Pak Akup seorang duda. Ia tinggal seorang diri di pondok tanpa sekat kamar itu. Syukurlah, para tetangga sering memberinya bantuan. Mengambilkan air dan memberi bantuan makanan.
Menariknya, meski tunanetra, Pak Akup tetap berusaha melayat tetangga yang meninggal dunia.
Kondisi pria renta ini diwartakan oleh Suster Sari PI, biarawati yang bertugas di Tamiang Layang kepada banyak insan budiman. Penggalangan dana untuk pembangunan rumah baru bagi Pak Akup pun dilakukan.
Berkat penyelenggaraan Tuhan YME, dana sebesar Rp 8,670.000 berhasil terkumpul. Adalah kemurahan hati sejumlah donatur, termasuk sejumlah rekan Kompasianer, yang membuat dana solidaritas itu dapat disalurkan pada Pak Akup.
Gotong-Royong Tiga Hari
"Masyarakat sepakat tidak meladang selama tiga hari untuk bergotong royong membangun rumah baru Pak Akup," demikian tulis Suster Sari, pemerhati kaum papa, melalui pesan singkat.

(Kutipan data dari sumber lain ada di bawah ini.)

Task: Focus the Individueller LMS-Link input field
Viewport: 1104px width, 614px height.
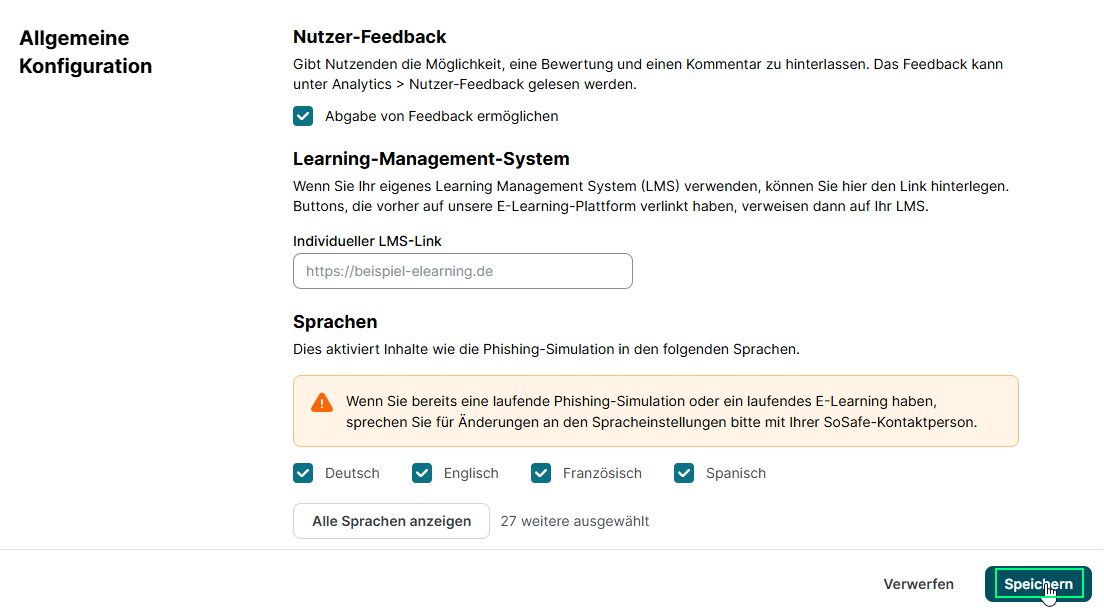Action: point(462,271)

Keputusan untuk membuat rumah baru bagi Pak Akup didukung penuh oleh perangkat desa dan seluruh warga desa yang berasal dari aneka latar belakang agama dan kepercayaan.Â
Ritual Adat Dayak Ma'anyan
Pada hari pertama, dari pukul 8 pagi sampai pukul 17, masyarakat bersatu padu membangun rumah Pak Akup. Ada yang membuat septic tank, ada pula yang membuat fondasi.